Page extract Start Marker

Architecture in one paragraph

The backend is a thin FastAPI app that wraps Forgather's existing Python APIs — no re-implementation. Every endpoint ultimately calls into MetaConfig, ConfigEnvironment, the forgather.cli.trefs renderers, or TrainerControlClient. Config materialization respects per-config override values pulled from a JSON cache, so pp / trefs / output-dir / config/meta all reflect whatever the user has set in the 🔧 Overrides modal. The scheduler dispatches ten job types — training (torchrun), eval (forgather eval), inference (tools/inference_server/server.py), TensorBoard (tensorboard), MkDocs (mkdocs serve), convert (forgather convert), finalize (forgather finalize), update (forgather update), model, and dataset — all through a common launcher.spawn_* surface that owns its process group via start_new_session=True so jobs survive server restart. Inference servers spawned this way appear in the Inference panel's "Running inference servers" picker; the browser talks to them through a same-origin SSE proxy so CORS / PNA don't get in the way. The frontend is a Vite/React SPA driven by TanStack Query for caching + background refresh; persistent server state is plain JSON files under ~/.config/forgather/server/ so it's inspectable with ordinary tools.

API quick reference

All endpoints are under /api. JSON unless noted. Endpoints marked WS are WebSockets.

Discovery

Endpoint Purpose
GET /api/health Liveness
GET /api/server-config-path Resolved path to the loaded server_config.yaml ({path} — used by the sidebar gear button)
POST /api/server/restart Schedule an in-place os.execv restart; running subprocesses survive. Returns {restart: "scheduled"} immediately, then the process re-execs after a short delay so the response body can flush.
GET /api/search-roots List search roots
POST /api/search-roots {path, create?: bool} Add a search root; with create: true the server mkdirs the path before registering (used by the New Workspace modal's inline create-root flow)
DELETE /api/search-roots?path= Remove a search root
GET /api/projects Workspace-clustered project tree
GET /api/project?project_dir= Single-project detail
GET /api/project/readme?project_dir= README.md as markdown
GET /api/project/asset?project_dir=&asset= Image / file embedded in the README (path-guarded)
GET /api/project/templates?project_dir= Every template on the project's search path, grouped by search-root category (with synthetic Meta group for meta.yaml) — backs the tlist view
GET /api/project/template-paths?project_dir= Resolved templates_dir + configs_dir + config_prefix (for the New Config / New Template modal's path preview)
POST /api/workspace/new-project {workspace_dir, name, description, config_prefix?, default_config?, project_dir_name?, copy_from?} Create a project under a workspace — wraps the CLI's project_create_cmd; nested project_dir_name (a/b/c) supported; refuses overwrite, returns absolute project_dir
POST /api/workspace/new {parent_dir, name, description, workspace_dir_name?, forgather_dir, libs?, search_paths?} Create a workspace under a search root — wraps ws_create_cmd; parent must be a configured search root; nested workspace_dir_name supported; returns absolute workspace_dir
POST /api/workspace/init-here {workspace_dir, name, description, forgather_dir, libs?, search_paths?} Initialize a workspace in an existing directory — used by the Files-tree right-click flow. Refuses if forgather_workspace/ already exists; requires workspace_dir to live at-or-under a configured search root.

Page extract End Marker
Data segment Start Marker

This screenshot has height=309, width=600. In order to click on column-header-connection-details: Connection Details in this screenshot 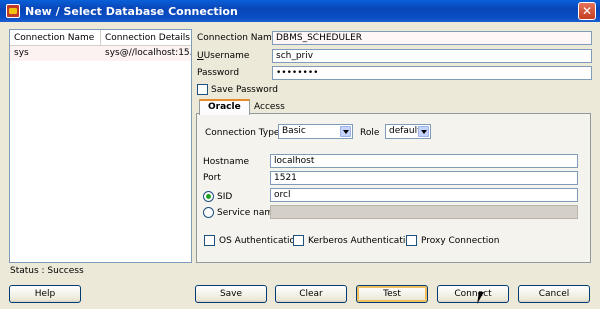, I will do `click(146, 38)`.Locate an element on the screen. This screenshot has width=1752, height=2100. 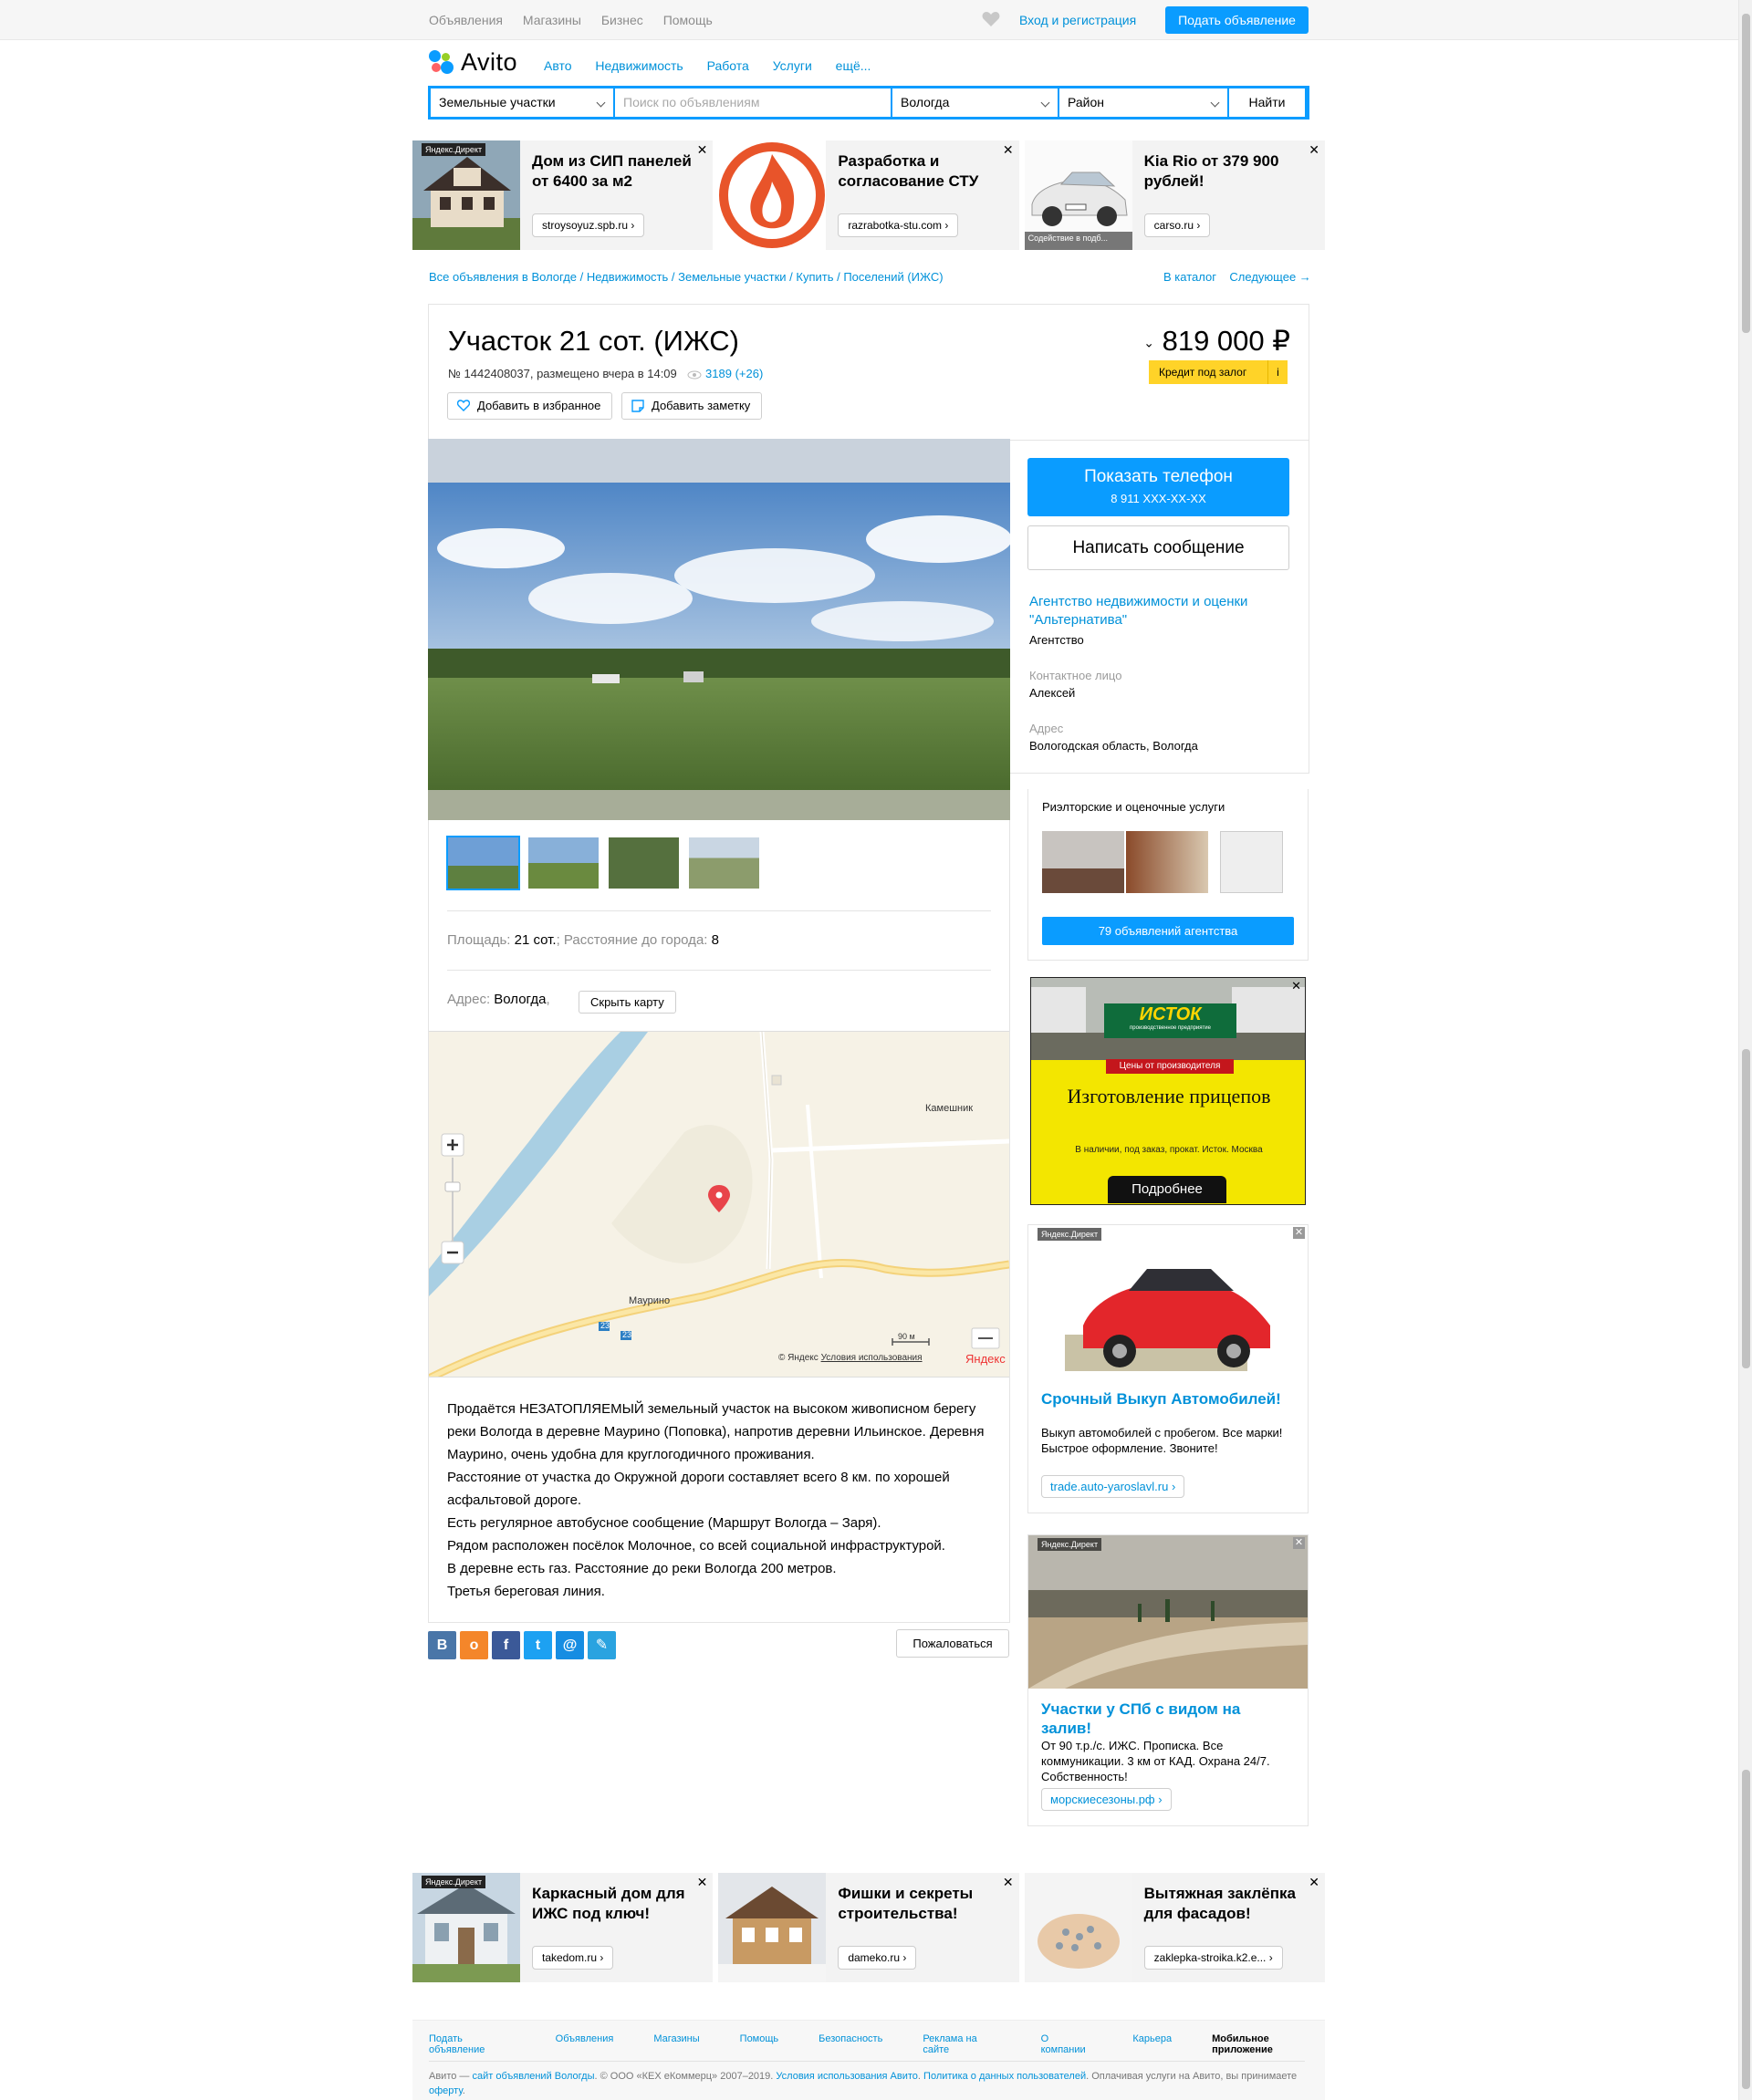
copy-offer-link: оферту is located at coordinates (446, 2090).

Data segment End Marker

Task brief: Print the Forgather page from "DELETE /api/search-roots?path= Remove" up to and including "modal's path preview)". Answer using only the Forgather page, not the material.

Task result:
DELETE /api/search-roots?path= Remove a search root
GET /api/projects Workspace-clustered project tree
GET /api/project?project_dir= Single-project detail
GET /api/project/readme?project_dir= README.md as markdown
GET /api/project/asset?project_dir=&asset= Image / file embedded in the README (path-guarded)
GET /api/project/templates?project_dir= Every template on the project's search path, grouped by search-root category (with synthetic Meta group for meta.yaml) — backs the tlist view
GET /api/project/template-paths?project_dir= Resolved templates_dir + configs_dir + config_prefix (for the New Config / New Template modal's path preview)